7. Use your aging report, not your “feelings.” Many well-meaning business offices have let an account age beyond the point of ever being collected because they “felt” that the resident/responsible party would eventually pay. While there certainly are a few isolated cases of unusual payment situations, the truth is that if you aren’t being paid, usually someone else is. So stick to your systematic follow-up plan. You’ll soon know who intends to really pay and who doesn’t. You can then take appropriate measures once you know where you stand.
8. Make sure your business office employees are trained. Even experienced business office members can sometimes become jaded when dealing with debtors. This usually occurs when the residents/responsible parties have made and broken promises for payment, did not file eligibility information at the county office, avoided your attempts to make contact, moved with no forwarding address, or just flat-out declared that they have no intention of paying. Make sure your business office is firm, yet courteous, when dealing with residents/responsible parties. Your business-office staff could benefit from customer service training, because they must “sell” the residents/responsible parties on the idea that you expect to be paid. Make sure that your business office is trained not only to bring the account current, but also to maintain goodwill with your residents/responsible parties.
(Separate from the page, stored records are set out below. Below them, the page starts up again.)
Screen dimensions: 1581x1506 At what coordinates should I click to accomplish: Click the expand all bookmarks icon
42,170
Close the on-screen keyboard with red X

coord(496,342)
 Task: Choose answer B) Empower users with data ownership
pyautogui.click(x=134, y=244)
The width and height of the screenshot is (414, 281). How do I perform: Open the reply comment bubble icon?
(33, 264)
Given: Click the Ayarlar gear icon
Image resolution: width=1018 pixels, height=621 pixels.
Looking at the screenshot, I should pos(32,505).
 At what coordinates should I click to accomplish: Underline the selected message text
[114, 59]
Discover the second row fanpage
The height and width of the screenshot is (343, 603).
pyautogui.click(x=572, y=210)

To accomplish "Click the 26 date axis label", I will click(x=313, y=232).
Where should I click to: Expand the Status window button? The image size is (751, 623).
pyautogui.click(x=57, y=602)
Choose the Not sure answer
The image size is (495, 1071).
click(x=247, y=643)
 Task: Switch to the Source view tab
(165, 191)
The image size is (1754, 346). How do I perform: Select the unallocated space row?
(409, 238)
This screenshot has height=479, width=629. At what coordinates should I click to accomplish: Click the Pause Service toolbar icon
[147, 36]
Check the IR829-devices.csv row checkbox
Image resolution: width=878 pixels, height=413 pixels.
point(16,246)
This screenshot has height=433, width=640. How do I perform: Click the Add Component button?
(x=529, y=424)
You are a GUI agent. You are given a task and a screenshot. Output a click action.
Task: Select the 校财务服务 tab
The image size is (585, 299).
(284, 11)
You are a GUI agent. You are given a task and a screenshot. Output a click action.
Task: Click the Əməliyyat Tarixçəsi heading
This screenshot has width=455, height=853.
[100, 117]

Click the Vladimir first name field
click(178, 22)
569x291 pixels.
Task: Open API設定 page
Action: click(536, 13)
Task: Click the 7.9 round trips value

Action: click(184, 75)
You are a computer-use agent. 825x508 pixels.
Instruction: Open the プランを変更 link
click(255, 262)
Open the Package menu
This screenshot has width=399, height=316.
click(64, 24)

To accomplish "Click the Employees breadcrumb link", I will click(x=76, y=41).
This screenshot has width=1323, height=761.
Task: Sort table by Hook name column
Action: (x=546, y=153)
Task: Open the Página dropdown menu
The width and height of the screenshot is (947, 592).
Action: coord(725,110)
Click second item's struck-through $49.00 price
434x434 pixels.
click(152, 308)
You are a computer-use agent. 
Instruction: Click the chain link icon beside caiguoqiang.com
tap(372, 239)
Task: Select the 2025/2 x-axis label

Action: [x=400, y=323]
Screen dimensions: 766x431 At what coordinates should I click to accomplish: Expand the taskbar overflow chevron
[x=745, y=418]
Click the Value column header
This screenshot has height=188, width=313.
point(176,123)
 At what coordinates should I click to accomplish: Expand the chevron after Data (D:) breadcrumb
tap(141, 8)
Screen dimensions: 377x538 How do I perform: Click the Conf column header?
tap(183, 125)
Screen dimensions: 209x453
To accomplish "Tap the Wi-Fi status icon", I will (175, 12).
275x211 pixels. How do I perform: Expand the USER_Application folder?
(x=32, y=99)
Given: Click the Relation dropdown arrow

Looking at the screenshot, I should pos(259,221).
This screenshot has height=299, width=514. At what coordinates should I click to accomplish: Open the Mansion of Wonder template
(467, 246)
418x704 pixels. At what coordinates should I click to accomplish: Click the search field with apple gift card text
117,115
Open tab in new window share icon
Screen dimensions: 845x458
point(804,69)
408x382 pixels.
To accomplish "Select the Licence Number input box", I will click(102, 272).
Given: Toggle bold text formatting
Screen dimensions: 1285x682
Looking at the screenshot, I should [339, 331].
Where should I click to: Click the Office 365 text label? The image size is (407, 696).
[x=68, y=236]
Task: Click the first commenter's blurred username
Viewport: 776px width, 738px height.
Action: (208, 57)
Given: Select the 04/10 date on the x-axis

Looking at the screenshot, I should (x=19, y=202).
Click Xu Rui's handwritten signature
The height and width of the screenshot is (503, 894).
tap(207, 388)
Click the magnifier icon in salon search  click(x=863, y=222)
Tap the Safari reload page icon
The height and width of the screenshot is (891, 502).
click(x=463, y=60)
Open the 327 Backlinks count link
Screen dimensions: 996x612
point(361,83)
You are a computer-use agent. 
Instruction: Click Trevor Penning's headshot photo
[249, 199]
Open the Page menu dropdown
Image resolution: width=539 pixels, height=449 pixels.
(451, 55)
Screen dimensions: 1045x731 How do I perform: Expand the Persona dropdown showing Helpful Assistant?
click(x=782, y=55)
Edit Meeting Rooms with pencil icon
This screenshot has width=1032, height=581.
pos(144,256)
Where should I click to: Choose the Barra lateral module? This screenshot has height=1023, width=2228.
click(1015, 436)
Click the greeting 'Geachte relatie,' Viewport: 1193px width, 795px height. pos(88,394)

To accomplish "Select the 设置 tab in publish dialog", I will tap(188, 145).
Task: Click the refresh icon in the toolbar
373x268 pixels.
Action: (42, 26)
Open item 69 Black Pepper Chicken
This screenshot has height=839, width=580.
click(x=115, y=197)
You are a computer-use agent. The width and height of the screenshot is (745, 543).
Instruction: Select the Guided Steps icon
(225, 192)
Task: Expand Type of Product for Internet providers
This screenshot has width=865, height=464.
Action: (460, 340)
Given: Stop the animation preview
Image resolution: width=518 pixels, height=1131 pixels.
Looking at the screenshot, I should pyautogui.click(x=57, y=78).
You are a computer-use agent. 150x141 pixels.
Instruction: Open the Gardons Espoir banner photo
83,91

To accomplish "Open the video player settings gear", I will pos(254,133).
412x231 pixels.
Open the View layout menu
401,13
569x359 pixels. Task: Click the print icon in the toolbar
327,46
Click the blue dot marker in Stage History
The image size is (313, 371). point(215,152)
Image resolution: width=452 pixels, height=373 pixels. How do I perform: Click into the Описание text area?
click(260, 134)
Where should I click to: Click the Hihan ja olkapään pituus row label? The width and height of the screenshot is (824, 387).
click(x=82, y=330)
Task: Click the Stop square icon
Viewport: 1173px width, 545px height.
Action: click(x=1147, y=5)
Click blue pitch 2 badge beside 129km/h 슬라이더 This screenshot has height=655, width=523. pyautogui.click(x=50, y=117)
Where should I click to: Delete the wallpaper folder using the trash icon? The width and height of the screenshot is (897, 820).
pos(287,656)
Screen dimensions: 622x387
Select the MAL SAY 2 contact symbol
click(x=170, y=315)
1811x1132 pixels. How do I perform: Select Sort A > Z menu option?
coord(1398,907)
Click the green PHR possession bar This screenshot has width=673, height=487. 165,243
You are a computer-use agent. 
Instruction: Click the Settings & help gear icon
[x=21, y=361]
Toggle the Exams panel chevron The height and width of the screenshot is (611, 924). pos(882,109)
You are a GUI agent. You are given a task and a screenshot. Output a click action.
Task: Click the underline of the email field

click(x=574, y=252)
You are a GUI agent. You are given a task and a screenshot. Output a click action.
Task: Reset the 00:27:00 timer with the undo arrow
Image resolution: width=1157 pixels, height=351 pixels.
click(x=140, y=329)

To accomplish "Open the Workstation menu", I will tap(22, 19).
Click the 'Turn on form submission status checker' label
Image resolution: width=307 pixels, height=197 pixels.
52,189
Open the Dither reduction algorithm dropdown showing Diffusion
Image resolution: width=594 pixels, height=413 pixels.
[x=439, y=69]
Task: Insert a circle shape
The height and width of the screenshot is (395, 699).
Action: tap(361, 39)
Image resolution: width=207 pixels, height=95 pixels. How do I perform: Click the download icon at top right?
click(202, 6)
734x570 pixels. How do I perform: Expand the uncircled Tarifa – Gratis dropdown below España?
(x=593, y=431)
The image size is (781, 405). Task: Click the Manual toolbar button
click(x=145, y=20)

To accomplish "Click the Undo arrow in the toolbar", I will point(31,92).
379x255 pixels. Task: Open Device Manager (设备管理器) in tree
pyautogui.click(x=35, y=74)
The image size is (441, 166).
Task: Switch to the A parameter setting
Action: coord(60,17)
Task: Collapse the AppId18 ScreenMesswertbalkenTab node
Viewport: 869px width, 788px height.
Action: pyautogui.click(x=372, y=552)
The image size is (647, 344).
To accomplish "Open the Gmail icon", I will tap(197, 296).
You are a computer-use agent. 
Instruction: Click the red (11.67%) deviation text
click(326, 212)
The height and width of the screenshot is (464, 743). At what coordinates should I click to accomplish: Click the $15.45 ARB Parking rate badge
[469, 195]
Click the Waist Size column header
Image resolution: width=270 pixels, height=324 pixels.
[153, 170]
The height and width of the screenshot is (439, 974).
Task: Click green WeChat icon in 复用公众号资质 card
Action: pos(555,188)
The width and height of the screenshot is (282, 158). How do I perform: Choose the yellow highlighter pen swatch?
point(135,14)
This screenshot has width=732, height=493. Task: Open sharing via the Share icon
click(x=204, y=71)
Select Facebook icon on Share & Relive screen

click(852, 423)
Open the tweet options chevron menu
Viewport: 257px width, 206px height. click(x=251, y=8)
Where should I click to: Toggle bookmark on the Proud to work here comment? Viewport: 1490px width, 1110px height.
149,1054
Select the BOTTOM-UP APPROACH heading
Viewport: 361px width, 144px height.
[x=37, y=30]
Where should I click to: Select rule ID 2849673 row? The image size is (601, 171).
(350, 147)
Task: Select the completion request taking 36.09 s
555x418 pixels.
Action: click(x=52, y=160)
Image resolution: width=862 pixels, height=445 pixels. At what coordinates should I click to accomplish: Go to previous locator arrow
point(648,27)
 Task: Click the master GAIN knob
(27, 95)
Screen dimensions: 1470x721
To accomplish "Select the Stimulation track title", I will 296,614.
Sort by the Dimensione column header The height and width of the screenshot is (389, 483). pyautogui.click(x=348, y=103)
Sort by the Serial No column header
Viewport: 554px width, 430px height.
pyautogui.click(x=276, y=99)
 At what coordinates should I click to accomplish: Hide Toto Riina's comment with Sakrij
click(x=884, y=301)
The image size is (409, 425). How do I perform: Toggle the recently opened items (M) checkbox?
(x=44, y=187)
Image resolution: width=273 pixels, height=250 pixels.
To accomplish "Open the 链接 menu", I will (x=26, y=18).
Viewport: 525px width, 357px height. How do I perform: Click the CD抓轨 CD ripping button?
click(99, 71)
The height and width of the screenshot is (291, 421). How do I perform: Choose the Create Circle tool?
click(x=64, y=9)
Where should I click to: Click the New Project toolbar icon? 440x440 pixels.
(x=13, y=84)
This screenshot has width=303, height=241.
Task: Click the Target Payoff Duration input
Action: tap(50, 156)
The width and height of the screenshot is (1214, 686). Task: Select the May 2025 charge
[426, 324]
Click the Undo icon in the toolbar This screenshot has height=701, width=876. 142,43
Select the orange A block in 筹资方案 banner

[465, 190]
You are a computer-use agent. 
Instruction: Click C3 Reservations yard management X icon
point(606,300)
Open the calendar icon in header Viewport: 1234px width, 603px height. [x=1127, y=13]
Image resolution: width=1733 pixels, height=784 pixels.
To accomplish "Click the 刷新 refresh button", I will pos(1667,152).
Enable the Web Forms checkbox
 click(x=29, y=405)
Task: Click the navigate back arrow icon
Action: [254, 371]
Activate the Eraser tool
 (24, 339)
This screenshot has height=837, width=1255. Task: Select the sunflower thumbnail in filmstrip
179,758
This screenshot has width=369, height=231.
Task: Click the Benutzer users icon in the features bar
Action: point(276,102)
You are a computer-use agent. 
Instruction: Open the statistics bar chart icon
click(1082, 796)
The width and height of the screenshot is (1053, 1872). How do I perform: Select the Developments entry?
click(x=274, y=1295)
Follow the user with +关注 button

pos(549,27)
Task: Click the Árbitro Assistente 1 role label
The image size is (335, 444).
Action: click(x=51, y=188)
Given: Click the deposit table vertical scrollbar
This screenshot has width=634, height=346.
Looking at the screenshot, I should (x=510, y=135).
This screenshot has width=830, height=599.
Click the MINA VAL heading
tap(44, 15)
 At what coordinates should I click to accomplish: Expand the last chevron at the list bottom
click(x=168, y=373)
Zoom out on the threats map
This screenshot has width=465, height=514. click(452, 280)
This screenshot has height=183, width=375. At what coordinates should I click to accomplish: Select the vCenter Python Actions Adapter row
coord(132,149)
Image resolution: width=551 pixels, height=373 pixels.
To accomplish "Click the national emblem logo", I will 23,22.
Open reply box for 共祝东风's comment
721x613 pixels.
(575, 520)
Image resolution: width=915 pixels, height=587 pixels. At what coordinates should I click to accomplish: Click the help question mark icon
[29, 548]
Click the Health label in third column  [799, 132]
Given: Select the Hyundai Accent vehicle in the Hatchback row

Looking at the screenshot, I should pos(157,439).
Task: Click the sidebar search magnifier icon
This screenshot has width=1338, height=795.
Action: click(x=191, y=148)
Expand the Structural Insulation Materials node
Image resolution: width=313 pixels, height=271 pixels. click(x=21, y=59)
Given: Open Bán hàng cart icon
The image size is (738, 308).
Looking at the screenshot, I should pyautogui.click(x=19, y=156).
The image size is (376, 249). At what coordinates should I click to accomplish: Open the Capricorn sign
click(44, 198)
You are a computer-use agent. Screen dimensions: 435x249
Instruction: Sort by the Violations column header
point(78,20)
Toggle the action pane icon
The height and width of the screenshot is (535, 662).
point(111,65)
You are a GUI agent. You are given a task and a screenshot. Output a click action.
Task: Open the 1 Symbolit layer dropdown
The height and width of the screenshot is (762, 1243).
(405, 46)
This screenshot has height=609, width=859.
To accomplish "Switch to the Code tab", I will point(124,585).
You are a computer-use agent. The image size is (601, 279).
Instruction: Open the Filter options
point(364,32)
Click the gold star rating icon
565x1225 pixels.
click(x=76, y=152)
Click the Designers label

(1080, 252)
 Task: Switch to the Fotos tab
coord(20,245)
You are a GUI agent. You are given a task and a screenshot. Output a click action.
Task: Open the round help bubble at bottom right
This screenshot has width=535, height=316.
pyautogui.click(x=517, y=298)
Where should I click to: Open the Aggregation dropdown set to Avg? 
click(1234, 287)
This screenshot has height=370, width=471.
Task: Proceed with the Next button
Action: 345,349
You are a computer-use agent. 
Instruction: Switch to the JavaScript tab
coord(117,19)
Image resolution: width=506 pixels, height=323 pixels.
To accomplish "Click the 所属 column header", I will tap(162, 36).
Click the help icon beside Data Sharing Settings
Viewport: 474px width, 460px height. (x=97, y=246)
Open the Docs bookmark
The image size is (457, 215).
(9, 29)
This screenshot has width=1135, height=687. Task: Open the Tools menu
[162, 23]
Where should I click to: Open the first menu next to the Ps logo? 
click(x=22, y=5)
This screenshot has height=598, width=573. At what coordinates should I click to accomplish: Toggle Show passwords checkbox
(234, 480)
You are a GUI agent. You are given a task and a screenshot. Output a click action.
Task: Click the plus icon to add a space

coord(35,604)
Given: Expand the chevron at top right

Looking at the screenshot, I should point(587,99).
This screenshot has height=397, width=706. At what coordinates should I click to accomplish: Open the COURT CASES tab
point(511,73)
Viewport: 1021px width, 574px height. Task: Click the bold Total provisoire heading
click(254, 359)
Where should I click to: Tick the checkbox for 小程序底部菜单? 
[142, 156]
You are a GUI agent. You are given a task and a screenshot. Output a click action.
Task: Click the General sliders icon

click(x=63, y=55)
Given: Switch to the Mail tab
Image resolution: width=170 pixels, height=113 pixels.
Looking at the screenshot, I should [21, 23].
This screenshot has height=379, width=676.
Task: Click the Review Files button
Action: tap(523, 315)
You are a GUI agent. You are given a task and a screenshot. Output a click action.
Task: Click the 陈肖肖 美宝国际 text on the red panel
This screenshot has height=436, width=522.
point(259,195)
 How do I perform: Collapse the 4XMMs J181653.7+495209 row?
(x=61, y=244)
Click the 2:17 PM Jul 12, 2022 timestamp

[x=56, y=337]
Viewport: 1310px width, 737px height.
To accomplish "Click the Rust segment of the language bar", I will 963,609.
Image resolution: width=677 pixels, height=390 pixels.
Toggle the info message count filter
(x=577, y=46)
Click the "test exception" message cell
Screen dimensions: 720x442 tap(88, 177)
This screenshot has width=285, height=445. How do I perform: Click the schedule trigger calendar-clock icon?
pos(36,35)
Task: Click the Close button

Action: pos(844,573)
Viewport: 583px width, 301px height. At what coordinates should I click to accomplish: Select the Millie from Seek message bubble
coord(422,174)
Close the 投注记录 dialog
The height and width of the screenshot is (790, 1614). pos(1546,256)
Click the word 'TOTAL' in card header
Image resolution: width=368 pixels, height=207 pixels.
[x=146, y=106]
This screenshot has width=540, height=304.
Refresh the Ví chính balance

9. Admit and correct any mistakes on your part. Sometimes residents/responsible parties don’t pay because they feel you have made a mistake. If the basis of the nonpayment is a dispute over the quality of care, a mutually agreeable settlement between you and the resident or responsible party should be arrived at promptly. The resident/responsible party may use a minor dispute to withhold substantial payment. Insist that the undisputed portion be paid immediately, indicating that the balance will be negotiated. This will help to collect payment, and to show the resident/responsible party that you are listening to his or her concerns.
10. Use third party intervention sooner. If you have systematically pursued your past-due accounts for 60 to 90 days from the due date, and they remain unpaid, you are being delivered a message. If you have implemented a good collections policy, then you have requested payment four to six times in the form of statements, letters, phone calls, and possibly personal visits. Statistics show, however, that after 90 days the effect of in-house collection efforts wears off by 80%. This means that the time and resources of your business office should be focused within the first 90 days of delinquency, when you have the best chance to collect the past-due balances. From that point on, a third party specializing in collections can motivate a resident/responsible party to pay in ways that you cannot, because of both the perceived and real consequences of dealing with a collection agency or attorney.
11. Remember that nobody collects on every account. Even if you’ve set up and adhered to a specific collection plan, there are always some accounts that will never be collected. By identifying these accounts early, your billing staff will save a great deal of time and money. Even though a few accounts may slip by, you will find that the overall number of slow-paying and nonpaying accounts will greatly diminish – and that’s a victory in itself.
Author: Ethan Andrew Kosmin is a long term care accounts receivable specialist that consults on best payment arrangements with residents/responsible parties, choosing a collection agency, and other collections issues.